Newmark Group has arranged an $830 million financing for a 36-asset manufactured housing portfolio, a move that highlights robust lender confidence in the rental housing market. The deal, closed on April 20, 2026, was secured on behalf of RHP Properties and an institutional partner.
"This transaction underscores the institutional appeal of the manufactured housing sector and the significant demand for well-managed, affordable housing options," said Jordan Roeschlaub, Co-President of Global Debt & Structured Finance at Newmark.
The financing was provided by Wells Fargo and will be used for both the acquisition of new assets and the refinancing of existing ones within the portfolio. The portfolio consists of 36 properties across the U.S. Further details on the portfolio's specific locations, occupancy rates, and cap rate were not disclosed.

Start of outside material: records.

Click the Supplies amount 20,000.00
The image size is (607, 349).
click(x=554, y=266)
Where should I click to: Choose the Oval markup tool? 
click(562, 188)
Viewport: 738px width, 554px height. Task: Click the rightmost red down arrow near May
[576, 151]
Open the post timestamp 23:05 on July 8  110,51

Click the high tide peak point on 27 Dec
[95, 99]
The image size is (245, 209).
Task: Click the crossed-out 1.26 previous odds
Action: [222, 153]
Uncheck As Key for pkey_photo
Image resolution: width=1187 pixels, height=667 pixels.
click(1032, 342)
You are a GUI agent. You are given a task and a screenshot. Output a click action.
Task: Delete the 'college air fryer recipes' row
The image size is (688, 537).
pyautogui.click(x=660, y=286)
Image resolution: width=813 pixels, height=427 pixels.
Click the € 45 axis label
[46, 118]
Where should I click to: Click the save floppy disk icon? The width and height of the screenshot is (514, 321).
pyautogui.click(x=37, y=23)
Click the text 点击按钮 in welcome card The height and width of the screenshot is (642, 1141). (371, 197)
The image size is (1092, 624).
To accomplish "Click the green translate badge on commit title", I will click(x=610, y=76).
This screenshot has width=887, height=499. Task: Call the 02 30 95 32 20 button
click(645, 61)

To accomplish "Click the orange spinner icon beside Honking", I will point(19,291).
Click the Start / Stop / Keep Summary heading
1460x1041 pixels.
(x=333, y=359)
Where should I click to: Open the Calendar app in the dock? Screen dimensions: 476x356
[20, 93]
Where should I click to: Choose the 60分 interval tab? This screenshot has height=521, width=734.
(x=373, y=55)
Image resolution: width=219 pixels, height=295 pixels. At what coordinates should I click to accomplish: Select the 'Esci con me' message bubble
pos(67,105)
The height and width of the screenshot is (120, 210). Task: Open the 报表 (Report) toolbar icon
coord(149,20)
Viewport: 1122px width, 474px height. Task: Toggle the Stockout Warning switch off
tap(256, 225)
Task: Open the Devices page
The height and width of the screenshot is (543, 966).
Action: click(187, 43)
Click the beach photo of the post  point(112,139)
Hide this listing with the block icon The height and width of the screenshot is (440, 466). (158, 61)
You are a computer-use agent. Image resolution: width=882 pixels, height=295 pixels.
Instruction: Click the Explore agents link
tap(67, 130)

This substantial financing package suggests that major financial institutions view manufactured housing as a stable and profitable asset class, even in a shifting economic climate. For Newmark, it represents a significant advisory fee and solidifies its market position in large-scale real estate financing. The deal could spur further investment in the sector as investors seek resilient returns.
The manufactured housing sector has been attracting increased attention from institutional investors over the past several years. Seen as a more affordable alternative to traditional single-family and multifamily housing, demand for these properties has remained strong. This deal is one of the largest of its kind in recent years and may signal a new wave of consolidation and investment within the industry.
The team at Newmark responsible for securing the financing included Jordan Roeschlaub, Nick Scribani, Chris Lozinak, and Samuel Speciale, who have a track record of closing complex, large-scale debt and equity transactions.
This article is for informational purposes only and does not constitute investment advice.